# How do I prove that the MSE is zero when all predictions are equal to the corresponding labels?

In the back-propogation algorithm, the error term is:

$$E=\frac{1}{2}\sum_k(\hat{y}_k - y_k)^2,$$

where $$\hat{y}_k$$ is a vector of outputs from the network, $$y_k$$ is the vector of correct labels (and we work out the error by calculating predicted-observed, squaring the answer, and then summing the answers for each $$k$$ (and dividing by 2).

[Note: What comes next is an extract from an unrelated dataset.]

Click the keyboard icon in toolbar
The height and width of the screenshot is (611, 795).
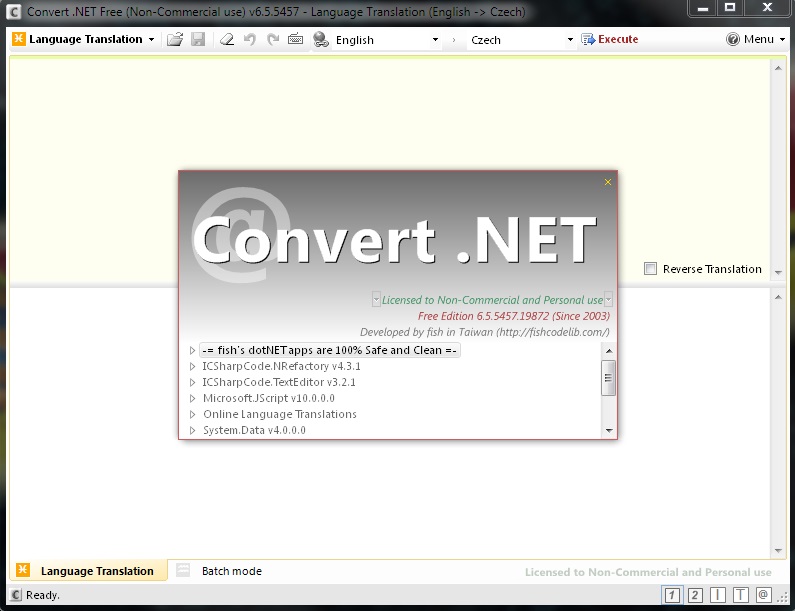click(295, 40)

How do you prove that if this answer is $$0$$ (i.e., if $$E=0$$), then $$\hat{y}_k=y_k$$ for all $$k$$?

Let's first prove that, if $$\hat{y}_k = y_k$$, then the $$E = 0$$. I will leave all steps, so that it's super clear.
\begin{align} E &=\frac{1}{2}\sum_k(\hat{y}_k - y_k)^2 \\ &=\frac{1}{2}\sum_k(y_k - y_k)^2\\ &=\frac{1}{2}\sum_k(0)^2\\ &=\frac{1}{2}\sum_k 0\\ &=\frac{1}{2} 0\\ &=0\\ \end{align}
To prove the other way around, i.e. if $$E = 0$$, then $$\hat{y}_k = y_k$$, you can do as follows
\begin{align} \frac{1}{2}\sum_k(\hat{y}_k - y_k)^2 &=E\\ &=0 \end{align} Recall now that any number squared is non-negative (i.e. positive or zero). Given that $$(\hat{y}_k - y_k)^2$$ is non-negative, then $$\sum_k(\hat{y}_k - y_k)^2$$ is a sum of non-negative numbers. The only way that a sum of non-negative numbers is equal to zero is if all numbers are zero, so we must have $$\hat{y}_k = y_k$$ (because any non-zero number squared is non-zero).
(Note that $$E$$ is the mean squared error, i.e. a loss function, and it's not the back-propagation algorithm, which is just the algorithm that you use to compute partial derivatives of $$E$$ with respect to the parameters of the model, which are not even visible in the way you wrote $$E$$).